The SciPy COBYLA optimizer wrapped as an Qiskit OptimizationAlgorithm.

This class provides a wrapper for scipy.optimize.fmin_cobyla (https://docs.scipy.org/doc/scipy-0.14.0/reference/generated/scipy.optimize.fmin_cobyla.html) to be used within the optimization module. The arguments for fmin_cobyla are passed via the constructor.

Examples

>>> from qiskit.optimization.problems import QuadraticProgram
>>> from qiskit.optimization.algorithms import CobylaOptimizer
>>> problem = QuadraticProgram()
>>> # specify problem here
>>> optimizer = CobylaOptimizer()
>>> result = optimizer.solve(problem)

Initializes the CobylaOptimizer.

This initializer takes the algorithmic parameters of COBYLA and stores them for later use of fmin_cobyla when solve() is invoked. This optimizer can be applied to find a (local) optimum for problems consisting of only continuous variables.

Parameters
  • rhobeg (float) – Reasonable initial changes to the variables.

  • rhoend (float) – Final accuracy in the optimization (not precisely guaranteed). This is a lower bound on the size of the trust region.

  • disp (Optional[int]) – Controls the frequency of output; 0 implies no output. Feasible values are {0, 1, 2, 3}.

  • maxfun (int) – Maximum number of function evaluations.

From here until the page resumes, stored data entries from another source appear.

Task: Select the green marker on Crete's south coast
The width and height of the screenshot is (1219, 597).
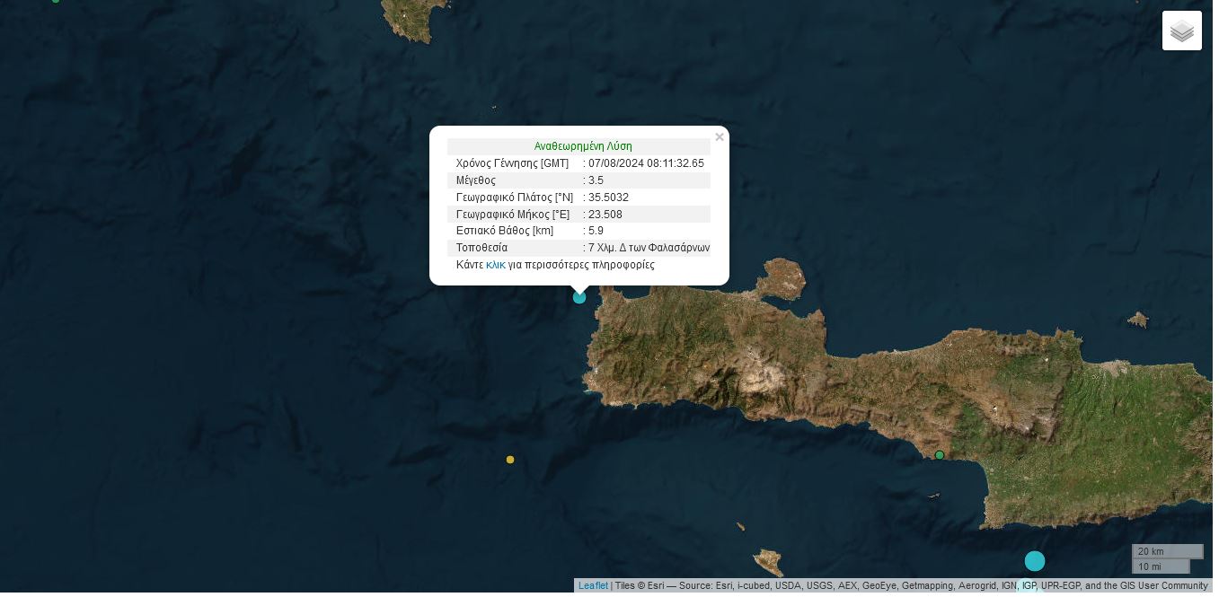Action: point(940,455)
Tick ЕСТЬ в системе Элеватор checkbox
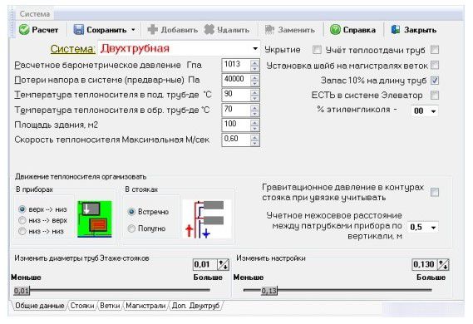 [x=435, y=96]
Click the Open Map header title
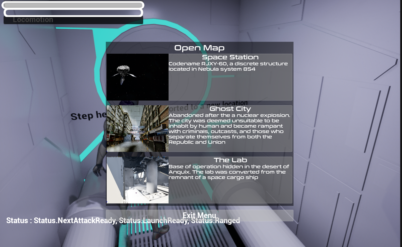Viewport: 402px width, 247px height. point(199,48)
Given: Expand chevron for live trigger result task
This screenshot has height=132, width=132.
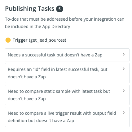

  • catol (float) – Absolute tolerance for constraint violations.

Methods

CobylaOptimizer.get_compatibility_msg(problem)

Checks whether a given problem can be solved with this optimizer.

CobylaOptimizer.is_compatible(problem)

Checks whether a given problem can be solved with the optimizer implementing this method.

CobylaOptimizer.solve(problem)

Tries to solves the given problem using the optimizer.